[Data items]
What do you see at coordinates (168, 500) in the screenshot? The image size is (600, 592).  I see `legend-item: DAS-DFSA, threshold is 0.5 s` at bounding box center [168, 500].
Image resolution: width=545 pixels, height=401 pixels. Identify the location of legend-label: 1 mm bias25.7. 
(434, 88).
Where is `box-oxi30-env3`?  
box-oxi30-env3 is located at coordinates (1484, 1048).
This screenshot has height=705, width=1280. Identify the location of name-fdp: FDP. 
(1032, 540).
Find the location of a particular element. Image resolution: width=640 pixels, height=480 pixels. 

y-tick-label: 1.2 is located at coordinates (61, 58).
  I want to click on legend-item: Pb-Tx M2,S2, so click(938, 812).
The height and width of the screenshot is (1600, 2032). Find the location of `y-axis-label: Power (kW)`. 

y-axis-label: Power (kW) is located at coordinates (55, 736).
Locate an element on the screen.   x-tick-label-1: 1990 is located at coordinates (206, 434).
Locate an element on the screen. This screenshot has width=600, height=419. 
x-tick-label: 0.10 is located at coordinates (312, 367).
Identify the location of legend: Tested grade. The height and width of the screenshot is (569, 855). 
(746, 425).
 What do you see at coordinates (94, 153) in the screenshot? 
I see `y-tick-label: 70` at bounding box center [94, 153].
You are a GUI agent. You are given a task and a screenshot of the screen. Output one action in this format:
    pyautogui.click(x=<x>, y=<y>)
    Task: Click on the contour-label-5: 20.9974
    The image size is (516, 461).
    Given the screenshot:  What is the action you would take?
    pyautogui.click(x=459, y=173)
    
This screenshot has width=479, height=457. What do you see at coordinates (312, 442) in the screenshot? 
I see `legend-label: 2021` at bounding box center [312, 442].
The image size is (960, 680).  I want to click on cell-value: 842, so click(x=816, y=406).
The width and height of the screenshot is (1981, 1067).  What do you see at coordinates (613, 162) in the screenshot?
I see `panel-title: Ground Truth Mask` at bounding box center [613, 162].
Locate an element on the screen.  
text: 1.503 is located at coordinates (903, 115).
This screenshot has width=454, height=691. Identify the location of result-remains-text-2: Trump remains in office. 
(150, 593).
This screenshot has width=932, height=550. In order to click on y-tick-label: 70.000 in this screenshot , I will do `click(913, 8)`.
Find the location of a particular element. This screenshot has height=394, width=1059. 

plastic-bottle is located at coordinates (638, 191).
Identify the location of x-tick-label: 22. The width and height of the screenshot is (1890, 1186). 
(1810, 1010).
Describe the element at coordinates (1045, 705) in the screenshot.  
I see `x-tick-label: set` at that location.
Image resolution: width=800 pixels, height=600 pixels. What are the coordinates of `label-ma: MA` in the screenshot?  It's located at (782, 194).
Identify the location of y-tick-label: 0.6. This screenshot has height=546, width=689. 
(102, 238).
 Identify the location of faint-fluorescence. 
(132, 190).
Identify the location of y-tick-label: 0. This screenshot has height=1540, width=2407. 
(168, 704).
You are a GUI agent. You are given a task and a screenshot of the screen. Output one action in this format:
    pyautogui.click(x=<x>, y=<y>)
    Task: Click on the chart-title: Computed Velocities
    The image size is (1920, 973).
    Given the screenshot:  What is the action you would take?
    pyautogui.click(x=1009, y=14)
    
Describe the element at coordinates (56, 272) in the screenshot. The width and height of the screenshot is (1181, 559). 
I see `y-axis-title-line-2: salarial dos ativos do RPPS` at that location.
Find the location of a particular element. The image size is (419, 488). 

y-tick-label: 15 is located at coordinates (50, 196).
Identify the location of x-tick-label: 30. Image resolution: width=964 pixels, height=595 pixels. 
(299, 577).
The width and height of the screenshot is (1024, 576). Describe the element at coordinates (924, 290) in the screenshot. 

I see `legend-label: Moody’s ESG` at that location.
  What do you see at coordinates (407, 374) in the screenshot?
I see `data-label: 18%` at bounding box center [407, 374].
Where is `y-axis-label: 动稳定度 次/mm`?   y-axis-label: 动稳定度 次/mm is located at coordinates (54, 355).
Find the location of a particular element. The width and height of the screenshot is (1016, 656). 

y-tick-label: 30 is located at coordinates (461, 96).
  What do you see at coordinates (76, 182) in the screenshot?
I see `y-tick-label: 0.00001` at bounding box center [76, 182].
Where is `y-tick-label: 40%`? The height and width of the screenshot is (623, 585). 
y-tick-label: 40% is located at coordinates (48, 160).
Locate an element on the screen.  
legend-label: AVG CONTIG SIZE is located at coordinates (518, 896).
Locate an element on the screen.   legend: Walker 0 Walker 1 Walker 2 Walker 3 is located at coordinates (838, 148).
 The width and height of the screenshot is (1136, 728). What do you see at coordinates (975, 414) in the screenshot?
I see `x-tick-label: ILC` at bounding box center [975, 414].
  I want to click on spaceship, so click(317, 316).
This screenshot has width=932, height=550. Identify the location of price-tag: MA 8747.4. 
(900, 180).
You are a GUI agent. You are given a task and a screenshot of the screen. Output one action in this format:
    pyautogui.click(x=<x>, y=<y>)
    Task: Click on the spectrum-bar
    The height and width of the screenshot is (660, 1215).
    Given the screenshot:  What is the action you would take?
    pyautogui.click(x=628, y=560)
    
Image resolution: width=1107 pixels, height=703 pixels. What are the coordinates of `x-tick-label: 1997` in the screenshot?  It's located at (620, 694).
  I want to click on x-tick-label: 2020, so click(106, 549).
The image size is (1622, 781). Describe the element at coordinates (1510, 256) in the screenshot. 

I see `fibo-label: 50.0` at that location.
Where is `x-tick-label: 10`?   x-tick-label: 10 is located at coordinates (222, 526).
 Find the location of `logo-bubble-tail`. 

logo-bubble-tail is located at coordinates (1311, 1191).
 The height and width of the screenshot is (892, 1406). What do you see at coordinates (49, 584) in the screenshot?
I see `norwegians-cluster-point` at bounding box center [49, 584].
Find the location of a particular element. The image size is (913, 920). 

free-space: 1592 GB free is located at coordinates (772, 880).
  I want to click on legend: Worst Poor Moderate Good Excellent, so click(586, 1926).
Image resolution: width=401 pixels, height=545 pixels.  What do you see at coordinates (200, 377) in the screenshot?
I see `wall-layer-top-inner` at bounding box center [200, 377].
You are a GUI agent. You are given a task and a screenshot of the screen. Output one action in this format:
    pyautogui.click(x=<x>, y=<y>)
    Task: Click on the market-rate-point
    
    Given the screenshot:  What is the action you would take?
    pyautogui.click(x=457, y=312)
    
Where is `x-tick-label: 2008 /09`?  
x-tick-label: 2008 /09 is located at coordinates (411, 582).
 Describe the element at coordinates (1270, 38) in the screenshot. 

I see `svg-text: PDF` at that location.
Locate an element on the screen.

[YOUR ASSIGNMENT] Duplicate every one of the lines above without changing anything.

[SOLVED EXERCISE]
What do you see at coordinates (168, 500) in the screenshot? The image size is (600, 592).  I see `legend-item: DAS-DFSA, threshold is 0.5 s` at bounding box center [168, 500].
Image resolution: width=545 pixels, height=401 pixels. Identify the location of legend-label: 1 mm bias25.7. 
(434, 88).
Where is `box-oxi30-env3`?  
box-oxi30-env3 is located at coordinates (1484, 1048).
This screenshot has height=705, width=1280. Identify the location of name-fdp: FDP. 
(1032, 540).
Find the location of a particular element. Image resolution: width=640 pixels, height=480 pixels. 

y-tick-label: 1.2 is located at coordinates (61, 58).
  I want to click on legend-item: Pb-Tx M2,S2, so click(938, 812).
The height and width of the screenshot is (1600, 2032). Find the location of `y-axis-label: Power (kW)`. 

y-axis-label: Power (kW) is located at coordinates (55, 736).
Locate an element on the screen.   x-tick-label-1: 1990 is located at coordinates (206, 434).
Locate an element on the screen. This screenshot has width=600, height=419. 
x-tick-label: 0.10 is located at coordinates (312, 367).
Identify the location of legend: Tested grade. The height and width of the screenshot is (569, 855). 
(746, 425).
 What do you see at coordinates (94, 153) in the screenshot? 
I see `y-tick-label: 70` at bounding box center [94, 153].
You are a GUI agent. You are given a task and a screenshot of the screen. Output one action in this format:
    pyautogui.click(x=<x>, y=<y>)
    Task: Click on the contour-label-5: 20.9974
    The image size is (516, 461).
    Given the screenshot:  What is the action you would take?
    pyautogui.click(x=459, y=173)
    
This screenshot has width=479, height=457. What do you see at coordinates (312, 442) in the screenshot? 
I see `legend-label: 2021` at bounding box center [312, 442].
The image size is (960, 680).  I want to click on cell-value: 842, so click(x=816, y=406).
The width and height of the screenshot is (1981, 1067).  What do you see at coordinates (613, 162) in the screenshot?
I see `panel-title: Ground Truth Mask` at bounding box center [613, 162].
Locate an element on the screen.  
text: 1.503 is located at coordinates (903, 115).
This screenshot has width=454, height=691. Identify the location of result-remains-text-2: Trump remains in office. 
(150, 593).
This screenshot has width=932, height=550. In order to click on y-tick-label: 70.000 in this screenshot , I will do `click(913, 8)`.
Find the location of a particular element. This screenshot has height=394, width=1059. 

plastic-bottle is located at coordinates (638, 191).
Identify the location of x-tick-label: 22. The width and height of the screenshot is (1890, 1186). 
(1810, 1010).
Describe the element at coordinates (1045, 705) in the screenshot.  
I see `x-tick-label: set` at that location.
Image resolution: width=800 pixels, height=600 pixels. What are the coordinates of `label-ma: MA` in the screenshot?  It's located at (782, 194).
Identify the location of y-tick-label: 0.6. This screenshot has height=546, width=689. 
(102, 238).
 Identify the location of faint-fluorescence. 
(132, 190).
Identify the location of y-tick-label: 0. This screenshot has height=1540, width=2407. 
(168, 704).
You are a GUI agent. You are given a task and a screenshot of the screen. Output one action in this format:
    pyautogui.click(x=<x>, y=<y>)
    Task: Click on the chart-title: Computed Velocities
    The image size is (1920, 973).
    Given the screenshot:  What is the action you would take?
    pyautogui.click(x=1009, y=14)
    
Describe the element at coordinates (56, 272) in the screenshot. The width and height of the screenshot is (1181, 559). 
I see `y-axis-title-line-2: salarial dos ativos do RPPS` at that location.
Find the location of a particular element. The image size is (419, 488). 

y-tick-label: 15 is located at coordinates (50, 196).
Identify the location of x-tick-label: 30. Image resolution: width=964 pixels, height=595 pixels. 
(299, 577).
The width and height of the screenshot is (1024, 576). Describe the element at coordinates (924, 290) in the screenshot. 

I see `legend-label: Moody’s ESG` at that location.
  What do you see at coordinates (407, 374) in the screenshot?
I see `data-label: 18%` at bounding box center [407, 374].
Where is `y-axis-label: 动稳定度 次/mm`?   y-axis-label: 动稳定度 次/mm is located at coordinates (54, 355).
Find the location of a particular element. The width and height of the screenshot is (1016, 656). 

y-tick-label: 30 is located at coordinates (461, 96).
  What do you see at coordinates (76, 182) in the screenshot?
I see `y-tick-label: 0.00001` at bounding box center [76, 182].
Where is `y-tick-label: 40%`? The height and width of the screenshot is (623, 585). 
y-tick-label: 40% is located at coordinates (48, 160).
Locate an element on the screen.  
legend-label: AVG CONTIG SIZE is located at coordinates (518, 896).
Locate an element on the screen.   legend: Walker 0 Walker 1 Walker 2 Walker 3 is located at coordinates (838, 148).
 The width and height of the screenshot is (1136, 728). What do you see at coordinates (975, 414) in the screenshot?
I see `x-tick-label: ILC` at bounding box center [975, 414].
  I want to click on spaceship, so click(317, 316).
This screenshot has width=932, height=550. Identify the location of price-tag: MA 8747.4. 
(900, 180).
You are a GUI agent. You are given a task and a screenshot of the screen. Output one action in this format:
    pyautogui.click(x=<x>, y=<y>)
    Task: Click on the spectrum-bar
    The height and width of the screenshot is (660, 1215).
    Given the screenshot:  What is the action you would take?
    pyautogui.click(x=628, y=560)
    
Image resolution: width=1107 pixels, height=703 pixels. What are the coordinates of `x-tick-label: 1997` in the screenshot?  It's located at (620, 694).
  I want to click on x-tick-label: 2020, so click(106, 549).
The image size is (1622, 781). Describe the element at coordinates (1510, 256) in the screenshot. 

I see `fibo-label: 50.0` at that location.
Where is `x-tick-label: 10`?   x-tick-label: 10 is located at coordinates (222, 526).
 Find the location of `logo-bubble-tail`. 

logo-bubble-tail is located at coordinates (1311, 1191).
 The height and width of the screenshot is (892, 1406). What do you see at coordinates (49, 584) in the screenshot?
I see `norwegians-cluster-point` at bounding box center [49, 584].
Find the location of a particular element. The image size is (913, 920). 

free-space: 1592 GB free is located at coordinates (772, 880).
  I want to click on legend: Worst Poor Moderate Good Excellent, so click(586, 1926).
Image resolution: width=401 pixels, height=545 pixels.  What do you see at coordinates (200, 377) in the screenshot?
I see `wall-layer-top-inner` at bounding box center [200, 377].
You are a GUI agent. You are given a task and a screenshot of the screen. Output one action in this format:
    pyautogui.click(x=<x>, y=<y>)
    Task: Click on the market-rate-point
    
    Given the screenshot:  What is the action you would take?
    pyautogui.click(x=457, y=312)
    
Where is `x-tick-label: 2008 /09`?  
x-tick-label: 2008 /09 is located at coordinates (411, 582).
 Describe the element at coordinates (1270, 38) in the screenshot. 

I see `svg-text: PDF` at that location.
Locate an element on the screen.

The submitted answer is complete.